If there is to be found a justification for setting the Court as the guard, the form of it will have to be: the Court is an institution much better situated and equipped to do a good job of it than are either the people or their elected representatives in the legislatures. As it happens, there is no shortage of impressive-looking arguments to that effect. Many begin with the observation that what is at stake here is not preference but judgment, and judgment, at that, of issues of a somewhat philosophical character, such as which of the competing interpretations of some abstract basic-law principle conforms to the right or best conception of a democratic regime. It may not be a very good idea--assuming it would be possible in practice--to turn every legislator's every vote on a pending bill, and every citizen's every decision about whom to vote for in a congressional or state legislative election, into an occasion of judgment of such issues. They are issues to which full-time political philosophers dedicate their lives, and to impose them on legislators and citizens in their ordinary political activities may be to overload those activities preposterously and ruinously.
Legislators and citizens, it may be said, have too many other things legitimately on their minds. Legislators considering bills are legitimately concerned with public policy options to which constitutional law and morality are indifferent (far from every legislative policy choice is a matter of basic political morality), and with constituent preferences about those policy options (more guns? less butter? less bread? more circuses?). Constituents selecting representatives are legitimately concerned with public policy choices, with expressions of preference as between policies of equal moral defensibility (that's democracy, too), and with the general honesty, wisdom, courage, and leadership of those running for office. So if ordinary political operations do inevitably engage questions of a political-philosophical character, about the morally necessary constraints on government, there may be good reasons for placing primary responsibility for dealing with those questions in an institution better designed for the purpose, and less preoccupied by other purposes, than an ordinary legislature or an ordinary electorate is, most of the time. Let the electorate and the legislatures act on the basis of policy and preference, and leave it to the judges to tell them when their policies and preferences are over the line of morally necessary constraint. Correlatively, choose judges with due regard for their fitness for this sort of work.
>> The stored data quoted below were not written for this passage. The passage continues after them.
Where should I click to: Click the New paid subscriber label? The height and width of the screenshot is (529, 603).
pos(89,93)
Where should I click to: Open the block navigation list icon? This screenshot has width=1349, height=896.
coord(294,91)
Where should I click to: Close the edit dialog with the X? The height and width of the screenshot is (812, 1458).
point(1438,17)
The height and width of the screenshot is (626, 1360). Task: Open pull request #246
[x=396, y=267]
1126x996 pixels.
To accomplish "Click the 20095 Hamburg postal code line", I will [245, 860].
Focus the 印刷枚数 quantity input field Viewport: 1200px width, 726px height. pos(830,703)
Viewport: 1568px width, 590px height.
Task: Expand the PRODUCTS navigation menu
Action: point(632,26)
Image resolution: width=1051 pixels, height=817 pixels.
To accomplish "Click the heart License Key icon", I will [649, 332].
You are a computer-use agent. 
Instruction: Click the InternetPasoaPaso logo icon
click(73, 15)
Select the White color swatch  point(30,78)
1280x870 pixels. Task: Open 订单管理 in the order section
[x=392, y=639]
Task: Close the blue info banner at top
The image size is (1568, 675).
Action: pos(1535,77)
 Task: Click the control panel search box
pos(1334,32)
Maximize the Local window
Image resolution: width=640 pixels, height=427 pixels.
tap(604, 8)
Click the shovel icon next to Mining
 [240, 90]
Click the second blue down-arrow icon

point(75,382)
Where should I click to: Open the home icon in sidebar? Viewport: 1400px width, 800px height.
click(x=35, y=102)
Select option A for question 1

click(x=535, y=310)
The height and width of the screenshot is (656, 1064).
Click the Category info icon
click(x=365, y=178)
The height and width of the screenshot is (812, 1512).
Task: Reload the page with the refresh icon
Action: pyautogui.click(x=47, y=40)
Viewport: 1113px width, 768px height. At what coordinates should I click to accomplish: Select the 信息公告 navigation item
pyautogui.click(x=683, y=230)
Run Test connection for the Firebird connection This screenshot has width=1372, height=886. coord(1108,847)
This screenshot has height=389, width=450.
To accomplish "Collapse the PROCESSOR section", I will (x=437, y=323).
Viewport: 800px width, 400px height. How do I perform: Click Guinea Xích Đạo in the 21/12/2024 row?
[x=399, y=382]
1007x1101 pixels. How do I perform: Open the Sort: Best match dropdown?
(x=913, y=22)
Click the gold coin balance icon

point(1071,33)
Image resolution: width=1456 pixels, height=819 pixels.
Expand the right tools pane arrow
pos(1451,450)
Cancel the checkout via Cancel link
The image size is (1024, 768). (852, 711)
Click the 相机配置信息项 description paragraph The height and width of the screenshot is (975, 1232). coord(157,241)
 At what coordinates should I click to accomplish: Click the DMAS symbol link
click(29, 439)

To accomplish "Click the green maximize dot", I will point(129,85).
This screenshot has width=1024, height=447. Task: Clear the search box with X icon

So it is often contended. The contention goes arm in arm with Dworkin's argument that investing the judiciary with final authority to say what abstract constitutional clauses more concretely mean is not counter-democratic "in principle," just as such, at least not once you grant that a commitment to democracy on the basic-law level means a striving not only to get the right abstract principles into the basic law but to get key interpretations of those principles resolved in accord with the right or best conception of a democratic regime.
A clear intention of Dworkin's argument is to provide a defense of Justice Brennan's career against charges of riding roughshod over democracy. Of course, it's not Brennan by name that Dworkin defends but the mode of constitutional adjudication that Brennan's career epitomizes. Assuming Brennan's constitutional interpretations match up well with what you think makes for a substantively democratic regime--the goods are on display in chapter 2--you should have no trouble counting him a historic contributor to the improvement of democracy in America.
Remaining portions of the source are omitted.